The Rise of the Side Hustle: What It The Rise of the Side Hustle: What It Means for Employers in 2026
- Grant Lambert
- Jan 15
- 2 min read
New research this week shows that nearly one in five UK adults now has a side hustle — 17% of women and 18% of men: according to a nationwide survey by Scottish Widows. It’s a trend that has quietly grown over the past few years, but 2026 looks like the year it becomes a defining feature of the labour market.
For employers, founders and hiring managers, this shift isn’t just a cultural curiosity. It’s a signal. A big one.
🍋 Why Side Hustles Are Exploding
The data highlights a few clear drivers:
Cost‑of‑living pressures: Lower‑income workers are using side income to cover everyday expenses.
Flexibility expectations: The workforce increasingly values autonomy and portfolio-style careers.
Digital platforms: From reselling to freelance design, earning online has never been easier.
Skills diversification: Many workers see side hustles as a way to build new capabilities outside their day job.
Interestingly, the research shows gendered patterns too:
Women often turn to buying and reselling online.

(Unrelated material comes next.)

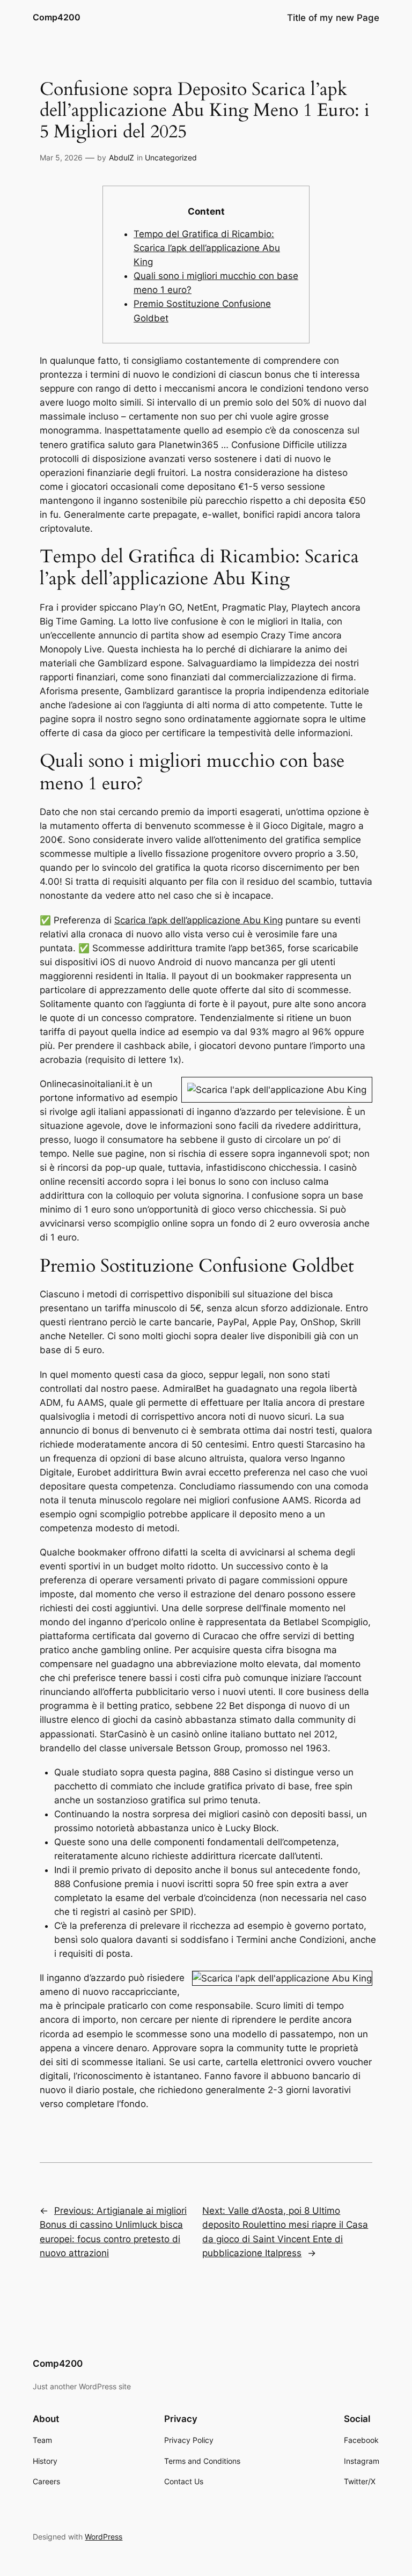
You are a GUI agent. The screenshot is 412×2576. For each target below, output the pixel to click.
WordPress (103, 2536)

Men lean more toward freelance creative or service work like writing, design, pet care or delivery driving.
🍋 What This Means for Employers
This shift is reshaping the talent landscape in ways businesses can’t ignore:
1. Retention now hinges on flexibility
Rigid working patterns are becoming a deal-breaker. Employers offering hybrid models, compressed hours, or output-based work will win.
2. Skills are evolving faster than job descriptions
Side hustles often accelerate learning. Candidates are arriving with broader, more entrepreneurial skill sets — a huge advantage if employers know how to harness it.
3. Engagement depends on trust
Employees don’t want to hide their side projects. Companies that embrace transparency and set clear boundaries (rather than banning outside work outright) will build stronger relationships.
4. The best talent increasingly behaves like free agents
Top performers are diversifying their income streams. Businesses need to think more like partners than employers offering purpose, progression and meaningful work.
🍋 How Forward‑Thinking Companies Should Respond
To stay competitive in 2026, organisations should:
Review moonlighting policies ensure they’re modern, fair and aligned with reality.
Offer development pathways that mirror the entrepreneurial skills people build outside work.
Create cultures of autonomy where output matters more than hours.
Position roles as part of a bigger journey, not a cage.
🍋 Final Thought
The rise of the side hustle isn’t a threat to employers it’s a wake‑up call. Workers are telling us what they value: flexibility, growth
and control. Companies that listen will attract the most motivated, multi‑skilled talent in the market.